John was unbelievable with a trash bag. He threw the lighter ones from his hip, like an uppercut. The heavier bags were more like a hammer throw. You could tell he was accustomed to using, and needing to use, all the muscle he had left.

By Jake Maynard 

In third grade, my friend Brett and I launched a startup called J&B Raking. We charged five dollars an hour, which we split, and offered discounts for “family” and “the elderly.” We made a few business cards from construction paper the color of a road cone but I’m left-handed, so my palm smudged our contact info, and Brett had an undiagnosed case of dyslexia, so his looked like we only charge three bucks.

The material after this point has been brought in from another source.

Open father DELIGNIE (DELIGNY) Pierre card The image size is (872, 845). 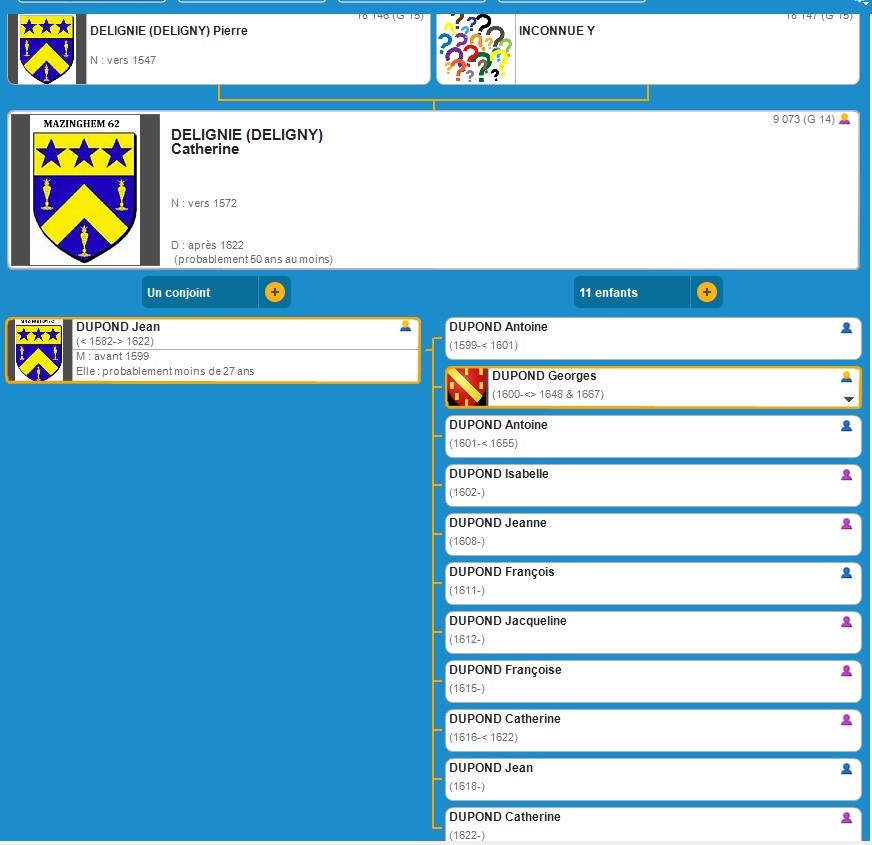pos(250,45)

This was before Facebook and we biked around handing out cards to the weirdos that stood around our tiny Main Street smoking and cat-calling teen girls. But they didn’t have yards or trees or five dollars, so Brett used his Lutheran Church connections to secure us one job, with Ms. Quist, a powdery and ancient woman who lived near the park. She was so old that the little store she ran downtown had been her father’s shoe-making shop. She literally still sold penny candy. Sometimes, in the ensuing years, we’d forge notes as written by Brett’s stepmother, saying we’d been sent to pick up her cigarettes. Despite that, Ms. Quist was shrewd enough to haggle us into ten bucks for her whole yard with a maple tree so broad and leafy that biologists should probably go study it. An anxious kid, I knew it was up to me to remove every single leaf, while Brett kept getting distracted by the older girls feeding their gigapets on the bleachers of the baseball park across the street.

It took us six hours over two days. I was just learning to divide, and I remember experiencing one of my first jabs of regret when I calculated that our hourly rate equaled one-wide-mouthed bottle of Mountain Dew. (The wide-mouth bottle had just hit our local pop machine.) Brett was less concerned. His dad was an entrepreneurial drunk who slurred that we just had to “establish out reputation.” We were using my dad’s rakes. We hadn’t figured out how to carry them on our bikes yet. And when the raking was done, we celebrated by diving into our mound of leaves, forgetting about all the dog shit we hadn’t bothered to separate.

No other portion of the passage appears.